Vivemos um paradoxo desconcertante. O mundo nunca produziu tanta riqueza — e nunca conviveu tão naturalmente com tanta exclusão. Guerras que consomem bilhões enquanto crianças morrem de fome. Tecnologia que conecta bilhões de pessoas e, ao mesmo tempo, aprofunda a solidão. Um planeta que tem comida suficiente para todos — e deixa milhões passarem fome por falta de vontade política e solidariedade organizada.
Diante desse paradoxo, escrevi o livro “A Solidariedade como Lei: Ética, Espírito e Economia”. E a tese que defendo é simples e radical ao mesmo tempo: a solidariedade não pode continuar sendo apenas uma virtude individual, um apelo religioso ou um discurso de campanha eleitoral. Ela precisa tornar-se lei -no sentido ético, no sentido jurídico e no sentido sistêmico.

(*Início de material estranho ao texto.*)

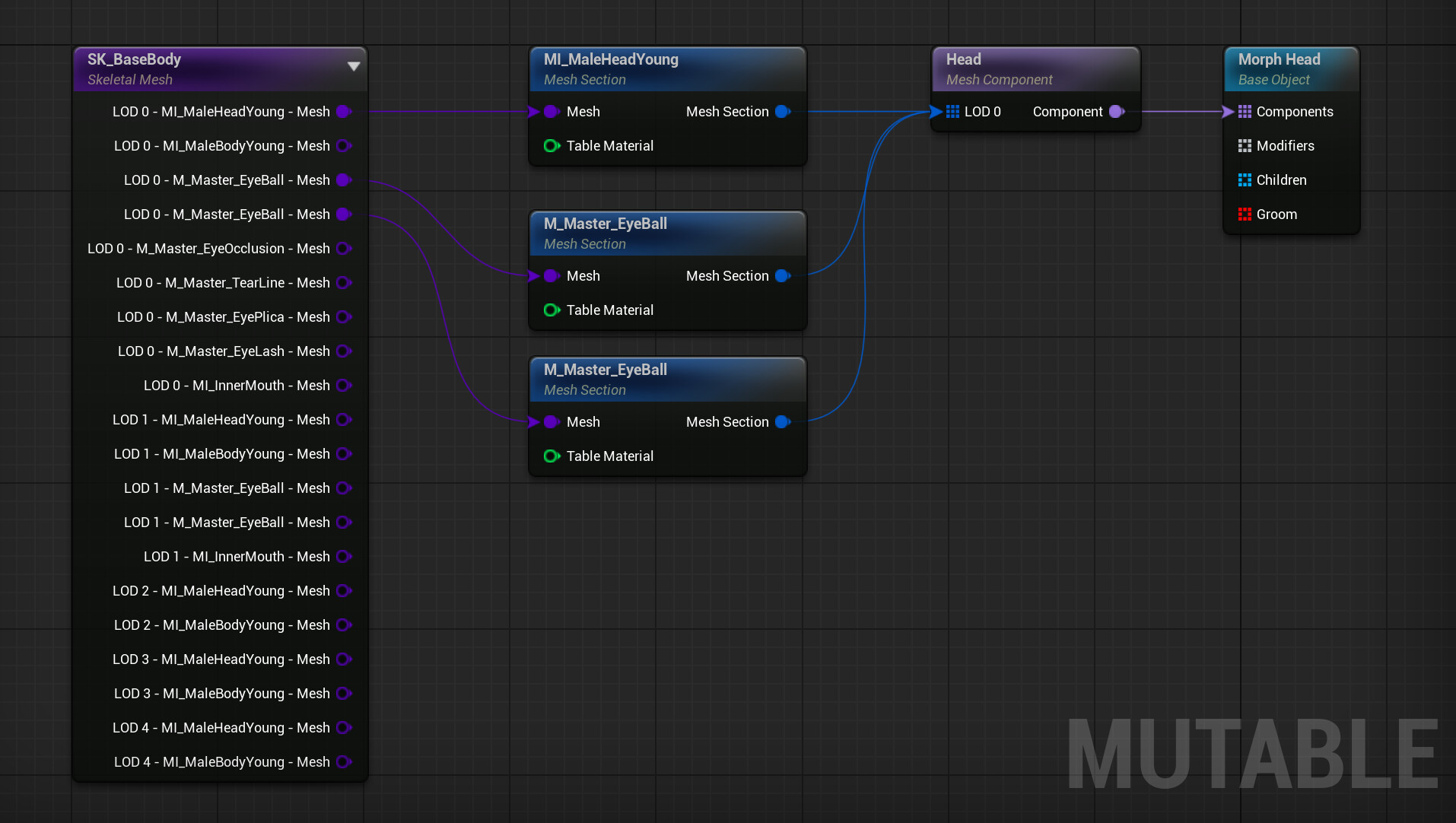Click the LOD 0 grid pin on Head node

[952, 112]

O que isso significa na prática? Significa reconhecer que a solidariedade possui três dimensões inseparáveis. A primeira é a ética e espiritual – a decisão pessoal, intransferível, de colocar o outro antes de si mesmo. Betinho doando alimentos, Padre Júlio Lancellotti caminhando pelas ruas ao amanhecer, Chico Xavier entregando os direitos autorais de 500 livros à caridade. Gestos individuais que mudam vidas – mas que não bastam para mudar estruturas.
A segunda dimensão é a jurídica e institucional. A solidariedade precisa ser garantida pelo direito e exigida pelo Estado — por meio de políticas públicas de saúde, educação, previdência e transferência de renda. Os 26,5 milhões de brasileiros que saíram da fome entre 2022 e 2024 não foram salvos pela boa vontade do mercado: foram salvos por políticas públicas deliberadas. Esse é o argumento que a evidência histórica confirma e que o neoliberalismo insiste em ignorar.

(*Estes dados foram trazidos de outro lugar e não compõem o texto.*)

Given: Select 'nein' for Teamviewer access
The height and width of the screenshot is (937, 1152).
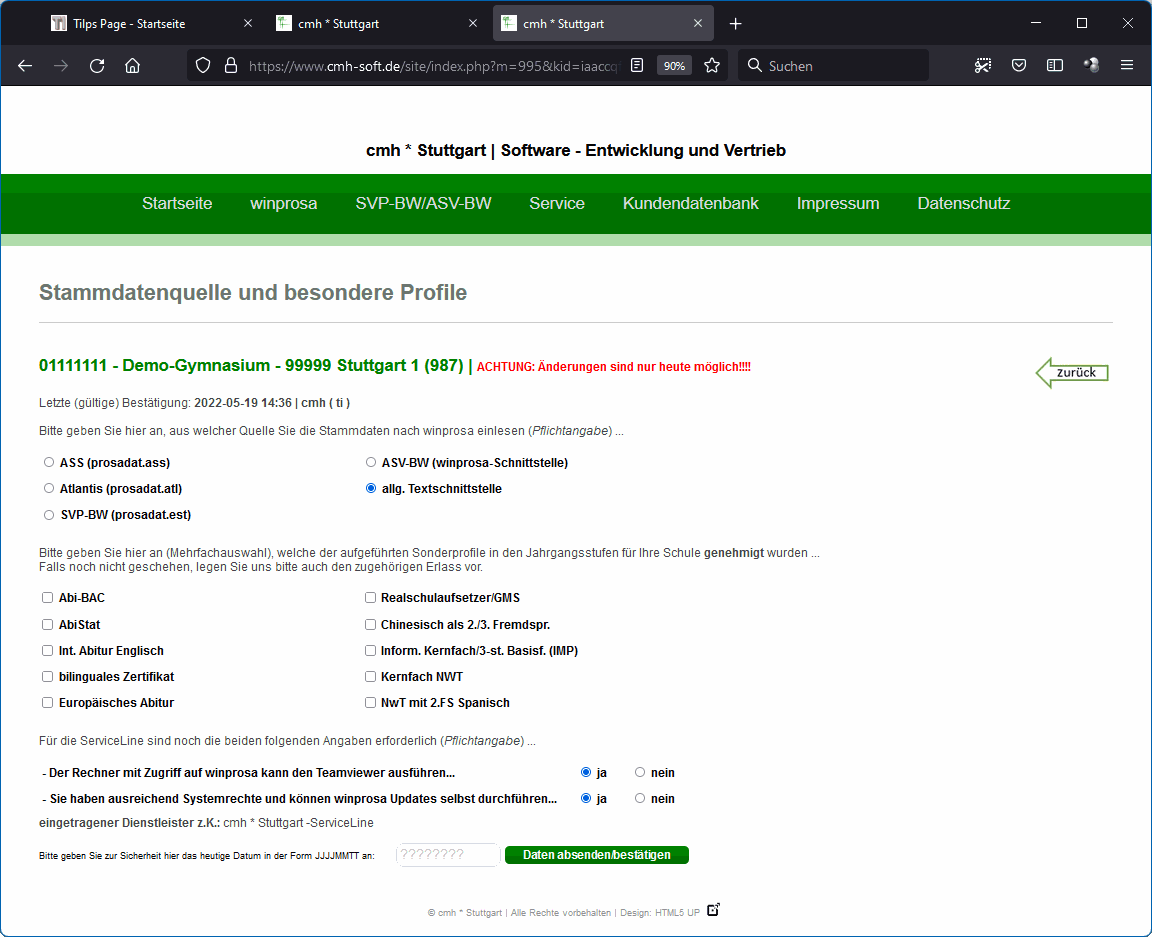Looking at the screenshot, I should [640, 772].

A terceira dimensão é a sistêmica — e talvez seja a mais urgente. Como empresário, vivi de perto a transformação que o mundo corporativo atravessou nas últimas décadas: empresas sem ética perderam contratos, reputação e, finalmente, mercado. O compliance e a agenda ESG deixaram de ser modismo para se tornar exigência estrutural de sobrevivência. A humanidade precisa de um movimento equivalente. A solidariedade precisa ser o compliance das nações — uma exigência inegociável das relações internacionais, e não uma opção generosa dos que têm mais.

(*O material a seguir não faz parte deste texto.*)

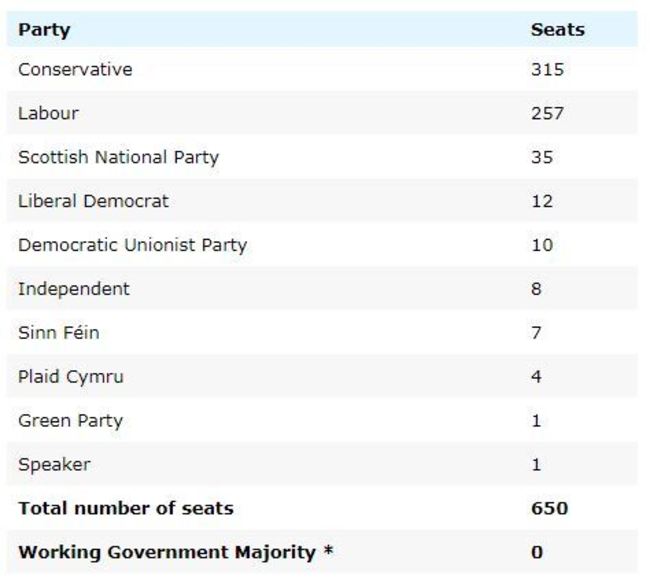
Task: Select the Independent row label
Action: coord(74,289)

Sou filho único de pais simples, comecei a trabalhar aos 14 anos, fui office boy, bancário, metalúrgico, professor universitário e executivo antes de me tornar empresário. Essa trajetória me ensinou algo que nenhum livro de economia consegue ensinar sozinho: que o mercado é uma força poderosa, mas cego para a justiça. Que a livre iniciativa é indispensável, mas que sem valores éticos ela degenera em exploração. E que lembrar de onde se veio não é nostalgia — é uma obrigação moral.
A solidariedade como lei não é utopia. É a próxima etapa civilizatória — tão necessária e tão possível quanto foi, em seu tempo, abolir a escravidão ou criar a ONU. Quem tem fome tem pressa. E a humanidade tem fome de solidariedade há tempo demais.

Marcos Freitas,
Doutorando em Turismo, mestre em Finanças e economista.